Tapete

Die Renaissance eines Klassikers

Kulturgut Tapete
Als 1930 der Bauhaus-Direktor und Architekt Hannes Meyer an seiner Hochschule – nach anfänglichem Widerwillen – einen Wettbewerb zur Gestaltung von Tapeten stattfinden ließ, ahnte er nicht, dass er damit den Grundstein für die Akzeptanz und Verbreitung der modernen Tapete legte. Auf der Grundlage dieses Wettbewerbs entstand die sogenannte „blaue Bauhaus-Karte“, die sich binnen vier Jahren mit über sechs Millionen Rollen verkaufen ließ.

Derzeit erlebt die Tapete einen rasanten Aufschwung. In Restaurants, Cafés, Galerien und Geschäften verblüffen Effekte, moderne Prints und ungewöhnliche Oberflächen an den Wänden. Der Trend setzt sich fort in öffentlichen Gebäuden und Privatwohnungen.

Seit mehr als zehn Jahren beauftragt die Marburger Tapetenfabrik für ihre Reihe Art Borders namhafte Künstler und Designer damit, Wandbeläge zu gestalten. Darunter eine der wichtigsten Architektinnen: Zaha Hadid. Gleich vier Kollektionen stammen aus dem Entwurf der Pritzker-Preisträgerin, mit denen sie unsere Sehgewohnheiten herausfordert. Durch lebendige, intensive Farben und Motive von bis zu neun Metern Breite und über drei Metern Höhe setzt sie Räume förmlich in Bewegung, vervielfacht und verdichtet Fläche und erzeugt plastische Tiefe.

Über 80 Prozent der Deutschen bevorzugen farbig gestaltete Wände, darunter zunehmend Design-Tapeten mit Mustern oder Ornamenten, schreibt das Deutsche Tapeteninstitut in Düsseldorf.
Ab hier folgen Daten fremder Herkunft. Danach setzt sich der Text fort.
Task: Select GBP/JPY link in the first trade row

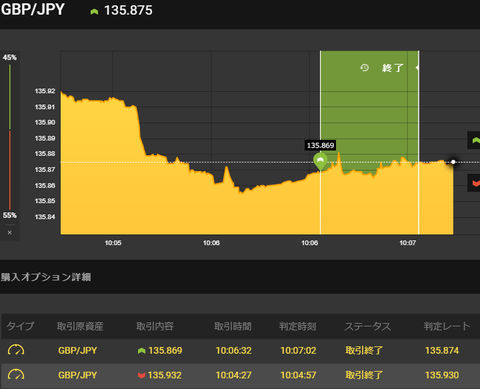Action: point(77,350)
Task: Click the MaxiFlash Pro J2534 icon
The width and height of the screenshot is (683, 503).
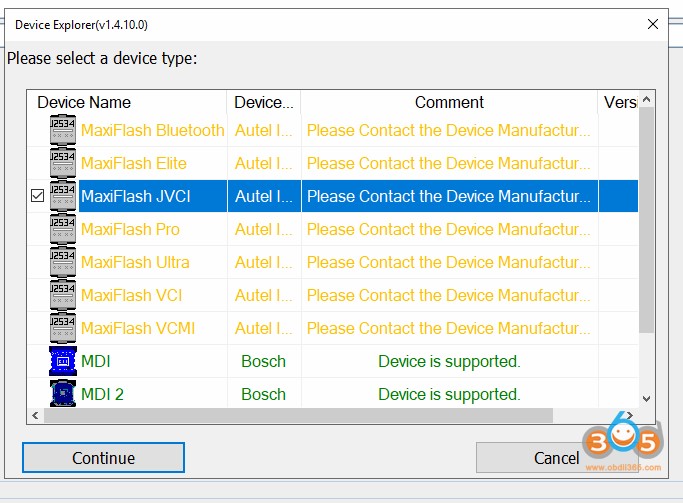Action: 63,229
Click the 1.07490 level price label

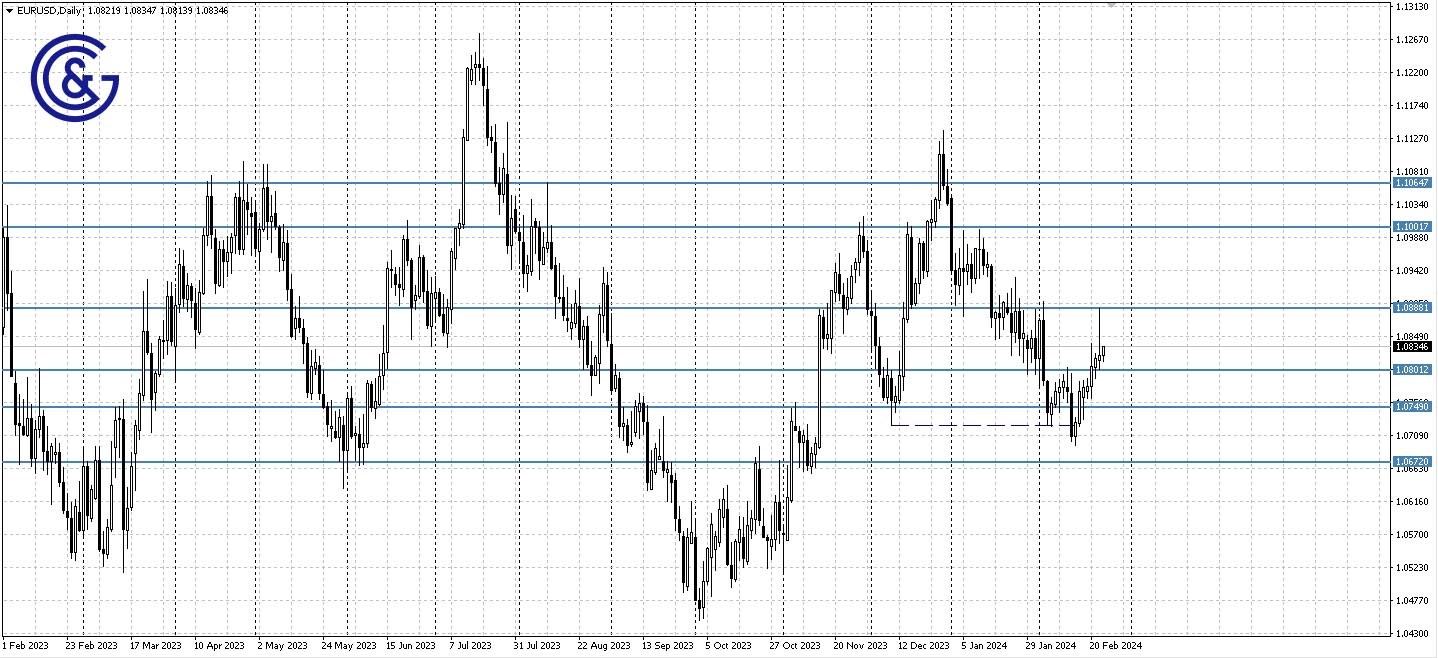tap(1411, 405)
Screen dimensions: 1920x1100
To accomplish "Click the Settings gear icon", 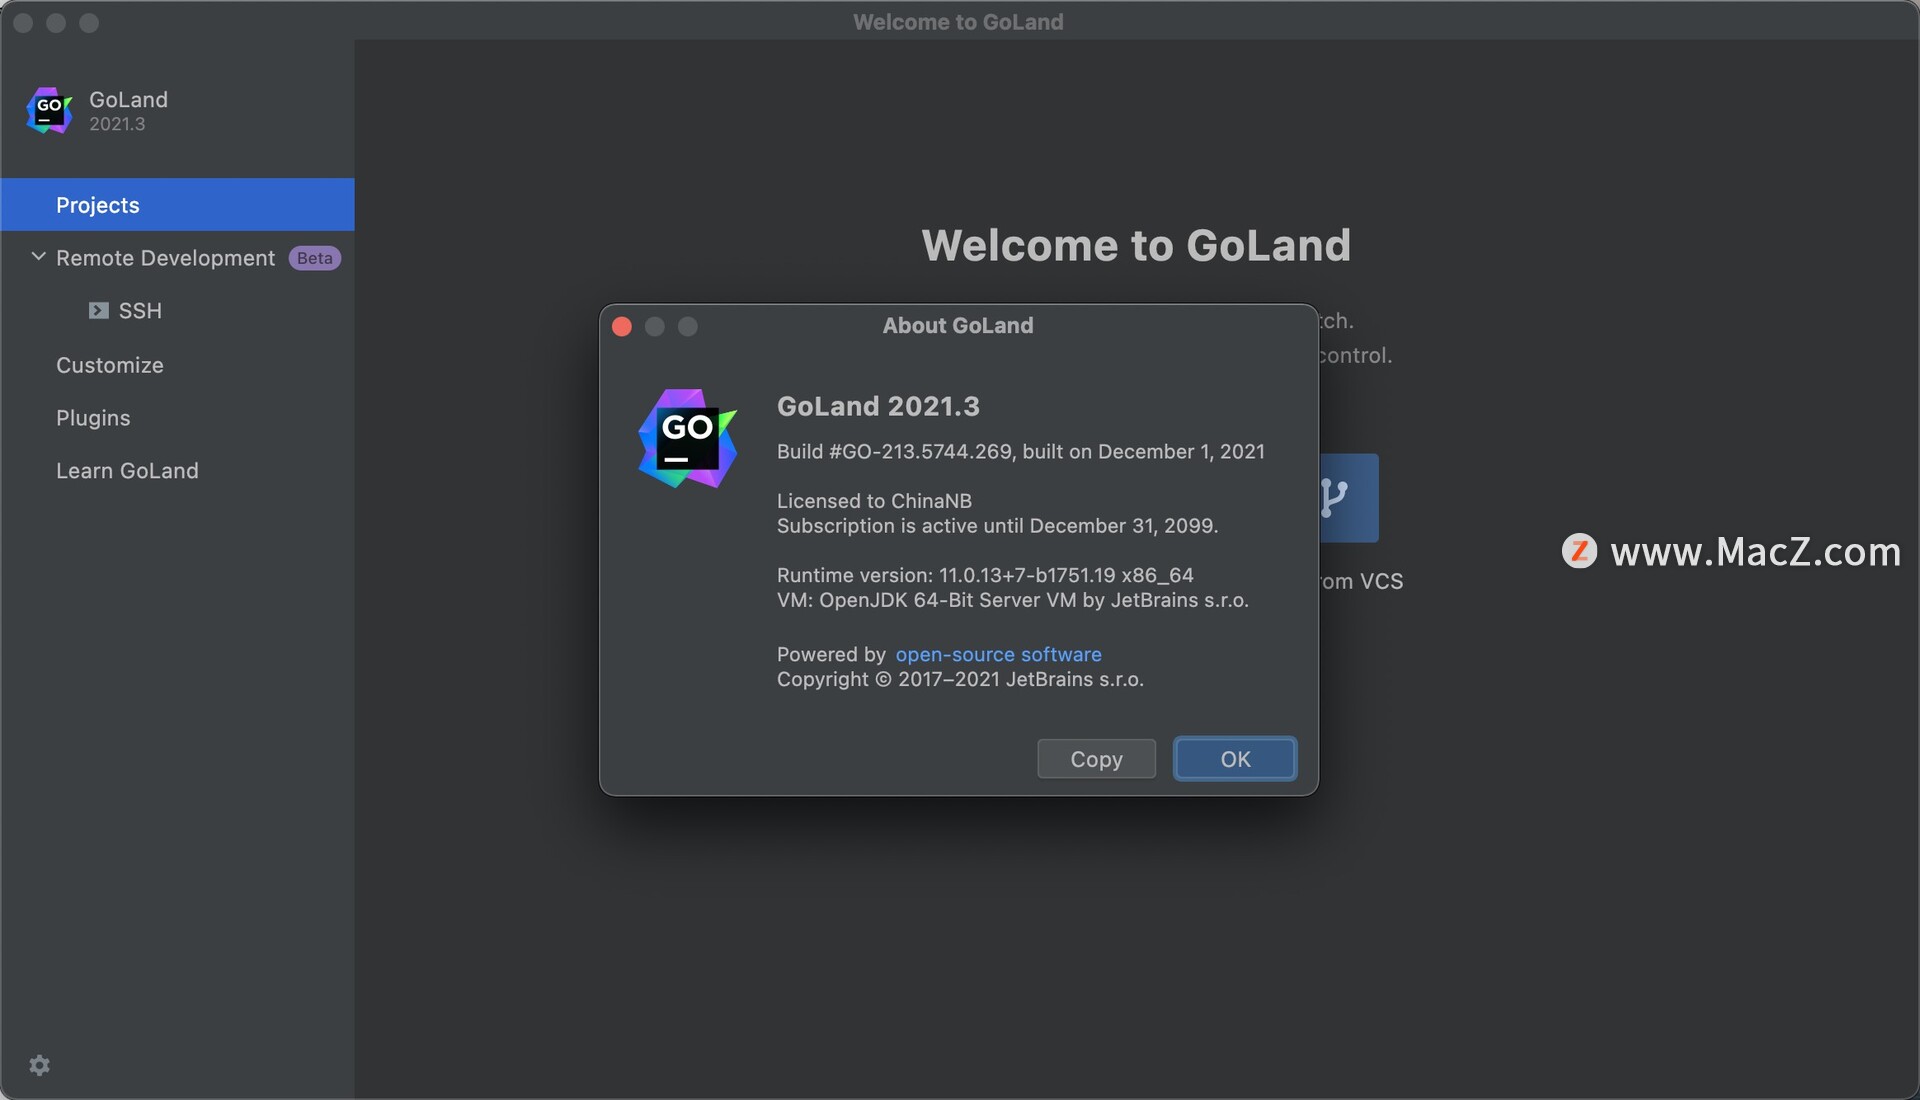I will (x=37, y=1064).
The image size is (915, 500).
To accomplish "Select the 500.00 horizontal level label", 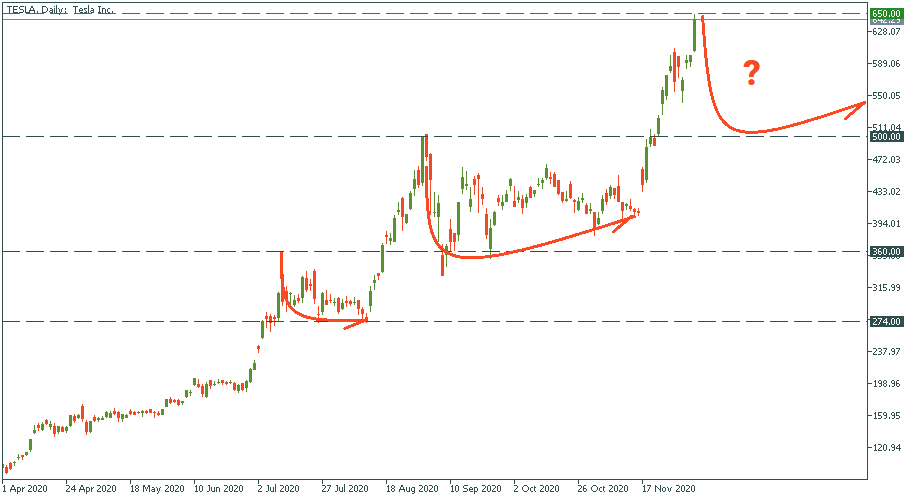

Auch bei Architekten und Innenarchitekten ist das Interesse an der Gestaltung mit Tapete deutlich gestiegen. „Seitdem das Ornament im Sinne der Moderne wieder offen und neu interpretiert wird, hat auch die Tapete den Weg aus den privaten Wohnzimmern zurück in die professionelle Innenarchitektur gefunden. Denn dass sie dorthin gehört, hatten schon Le Corbusier oder Martin Gropius mit ihren Tapetenent­würfen bewiesen“, so Dietmar Danner, Chefredakteut der Architekturzeitschrift AIT.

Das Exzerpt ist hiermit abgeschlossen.